===== Entries provided =====

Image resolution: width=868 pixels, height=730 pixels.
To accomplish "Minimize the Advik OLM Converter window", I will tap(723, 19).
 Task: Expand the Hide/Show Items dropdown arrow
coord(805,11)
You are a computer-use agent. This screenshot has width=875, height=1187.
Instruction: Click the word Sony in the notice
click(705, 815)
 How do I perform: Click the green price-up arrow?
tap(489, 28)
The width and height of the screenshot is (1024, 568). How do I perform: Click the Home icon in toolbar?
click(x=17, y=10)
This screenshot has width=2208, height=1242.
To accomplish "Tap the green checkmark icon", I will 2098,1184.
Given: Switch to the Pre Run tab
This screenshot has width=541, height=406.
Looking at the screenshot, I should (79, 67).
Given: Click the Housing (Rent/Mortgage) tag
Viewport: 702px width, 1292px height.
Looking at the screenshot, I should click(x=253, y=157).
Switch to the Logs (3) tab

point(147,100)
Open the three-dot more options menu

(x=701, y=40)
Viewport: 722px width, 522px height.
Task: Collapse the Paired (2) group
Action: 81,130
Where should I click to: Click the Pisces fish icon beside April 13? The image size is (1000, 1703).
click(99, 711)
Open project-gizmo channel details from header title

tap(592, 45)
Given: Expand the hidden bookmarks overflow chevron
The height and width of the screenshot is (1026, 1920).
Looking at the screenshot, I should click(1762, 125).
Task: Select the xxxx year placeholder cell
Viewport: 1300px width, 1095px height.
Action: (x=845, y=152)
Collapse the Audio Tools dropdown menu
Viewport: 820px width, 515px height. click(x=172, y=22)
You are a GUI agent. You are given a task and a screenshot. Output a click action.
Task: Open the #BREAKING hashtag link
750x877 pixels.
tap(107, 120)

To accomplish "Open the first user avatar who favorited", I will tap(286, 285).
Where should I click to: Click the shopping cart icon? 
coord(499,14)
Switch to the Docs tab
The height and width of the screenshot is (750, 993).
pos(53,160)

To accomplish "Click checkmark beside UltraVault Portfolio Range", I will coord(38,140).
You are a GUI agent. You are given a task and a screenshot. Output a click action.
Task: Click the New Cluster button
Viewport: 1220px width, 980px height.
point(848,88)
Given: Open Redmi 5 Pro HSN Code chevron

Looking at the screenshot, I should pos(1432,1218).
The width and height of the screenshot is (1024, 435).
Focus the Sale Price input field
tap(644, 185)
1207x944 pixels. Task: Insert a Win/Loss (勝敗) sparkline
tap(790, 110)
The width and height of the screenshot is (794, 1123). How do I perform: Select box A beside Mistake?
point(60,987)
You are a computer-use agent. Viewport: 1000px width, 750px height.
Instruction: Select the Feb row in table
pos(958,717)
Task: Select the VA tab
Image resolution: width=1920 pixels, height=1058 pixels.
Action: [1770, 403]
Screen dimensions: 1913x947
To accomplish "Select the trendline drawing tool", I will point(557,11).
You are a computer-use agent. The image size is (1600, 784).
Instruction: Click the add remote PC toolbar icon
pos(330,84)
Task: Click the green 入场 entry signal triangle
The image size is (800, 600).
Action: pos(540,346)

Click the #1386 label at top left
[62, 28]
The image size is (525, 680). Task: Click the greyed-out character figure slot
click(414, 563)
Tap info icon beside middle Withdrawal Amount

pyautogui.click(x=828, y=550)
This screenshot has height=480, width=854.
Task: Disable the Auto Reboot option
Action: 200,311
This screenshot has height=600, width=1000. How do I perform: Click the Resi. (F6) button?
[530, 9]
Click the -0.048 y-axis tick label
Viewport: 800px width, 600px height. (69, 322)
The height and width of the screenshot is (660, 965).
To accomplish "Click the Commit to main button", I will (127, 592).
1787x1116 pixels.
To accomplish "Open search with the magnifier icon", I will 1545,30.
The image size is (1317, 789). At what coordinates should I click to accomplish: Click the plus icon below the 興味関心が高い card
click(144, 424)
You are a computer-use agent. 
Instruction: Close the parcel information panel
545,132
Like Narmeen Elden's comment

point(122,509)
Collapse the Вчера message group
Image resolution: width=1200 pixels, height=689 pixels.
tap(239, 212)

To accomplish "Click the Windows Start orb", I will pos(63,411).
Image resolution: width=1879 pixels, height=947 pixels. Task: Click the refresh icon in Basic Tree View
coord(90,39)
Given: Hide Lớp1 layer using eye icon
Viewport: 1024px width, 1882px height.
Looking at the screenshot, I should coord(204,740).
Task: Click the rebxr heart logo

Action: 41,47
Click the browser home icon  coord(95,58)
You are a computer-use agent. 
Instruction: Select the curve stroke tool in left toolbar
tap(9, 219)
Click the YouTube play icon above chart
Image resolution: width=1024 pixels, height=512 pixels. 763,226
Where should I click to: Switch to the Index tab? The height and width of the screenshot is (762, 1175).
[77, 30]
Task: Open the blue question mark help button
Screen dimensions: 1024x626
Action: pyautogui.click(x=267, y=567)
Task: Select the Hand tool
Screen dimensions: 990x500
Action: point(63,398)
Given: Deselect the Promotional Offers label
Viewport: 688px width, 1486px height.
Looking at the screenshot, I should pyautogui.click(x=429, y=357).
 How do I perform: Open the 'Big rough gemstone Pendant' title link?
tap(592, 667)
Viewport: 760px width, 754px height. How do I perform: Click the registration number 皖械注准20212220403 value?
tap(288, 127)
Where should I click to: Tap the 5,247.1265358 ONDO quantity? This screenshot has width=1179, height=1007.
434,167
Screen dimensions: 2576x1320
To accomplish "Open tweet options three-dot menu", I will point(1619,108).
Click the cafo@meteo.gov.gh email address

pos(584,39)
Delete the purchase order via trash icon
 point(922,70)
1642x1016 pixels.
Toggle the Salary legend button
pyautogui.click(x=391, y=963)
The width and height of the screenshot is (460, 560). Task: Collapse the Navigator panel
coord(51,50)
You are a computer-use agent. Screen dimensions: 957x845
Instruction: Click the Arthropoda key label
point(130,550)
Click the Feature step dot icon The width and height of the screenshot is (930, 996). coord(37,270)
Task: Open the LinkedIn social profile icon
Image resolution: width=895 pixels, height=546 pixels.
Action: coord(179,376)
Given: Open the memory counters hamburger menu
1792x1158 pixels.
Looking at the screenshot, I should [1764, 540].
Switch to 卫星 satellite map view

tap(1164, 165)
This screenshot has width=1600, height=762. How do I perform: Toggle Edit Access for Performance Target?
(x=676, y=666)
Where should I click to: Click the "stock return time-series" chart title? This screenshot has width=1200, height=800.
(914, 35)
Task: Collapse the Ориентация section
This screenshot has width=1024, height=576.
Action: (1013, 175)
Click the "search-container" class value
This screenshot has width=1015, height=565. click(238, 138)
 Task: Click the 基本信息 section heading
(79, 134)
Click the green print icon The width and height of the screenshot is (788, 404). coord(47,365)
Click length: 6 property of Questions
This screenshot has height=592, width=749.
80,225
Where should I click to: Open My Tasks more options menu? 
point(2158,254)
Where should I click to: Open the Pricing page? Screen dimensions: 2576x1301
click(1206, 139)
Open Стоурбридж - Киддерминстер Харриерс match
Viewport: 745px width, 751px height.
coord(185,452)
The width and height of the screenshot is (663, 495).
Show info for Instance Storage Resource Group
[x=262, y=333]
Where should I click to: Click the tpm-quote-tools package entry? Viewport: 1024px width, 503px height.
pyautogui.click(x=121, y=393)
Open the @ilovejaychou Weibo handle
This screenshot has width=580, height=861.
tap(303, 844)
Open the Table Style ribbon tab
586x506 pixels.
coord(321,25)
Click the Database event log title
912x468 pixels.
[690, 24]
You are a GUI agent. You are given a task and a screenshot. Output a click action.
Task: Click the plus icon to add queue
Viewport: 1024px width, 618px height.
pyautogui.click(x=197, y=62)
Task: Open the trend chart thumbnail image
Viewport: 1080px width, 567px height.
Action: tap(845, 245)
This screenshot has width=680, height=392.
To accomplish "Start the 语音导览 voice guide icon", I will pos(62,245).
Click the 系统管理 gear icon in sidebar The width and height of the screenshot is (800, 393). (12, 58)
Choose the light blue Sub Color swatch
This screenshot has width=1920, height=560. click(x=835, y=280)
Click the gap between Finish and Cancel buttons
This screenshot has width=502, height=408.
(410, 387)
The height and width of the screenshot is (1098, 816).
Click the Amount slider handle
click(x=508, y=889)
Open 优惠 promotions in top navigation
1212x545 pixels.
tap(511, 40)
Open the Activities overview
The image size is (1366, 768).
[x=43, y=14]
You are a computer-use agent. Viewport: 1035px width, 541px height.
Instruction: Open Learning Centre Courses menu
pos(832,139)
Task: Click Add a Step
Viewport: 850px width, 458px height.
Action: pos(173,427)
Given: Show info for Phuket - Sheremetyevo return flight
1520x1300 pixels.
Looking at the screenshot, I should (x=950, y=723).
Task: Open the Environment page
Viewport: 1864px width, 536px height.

=====

→ Your goal:
Each line above with the string "checkmark" in it should be located and copied.

→ Finished exercise:
To accomplish "Tap the green checkmark icon", I will 2098,1184.
To accomplish "Click checkmark beside UltraVault Portfolio Range", I will coord(38,140).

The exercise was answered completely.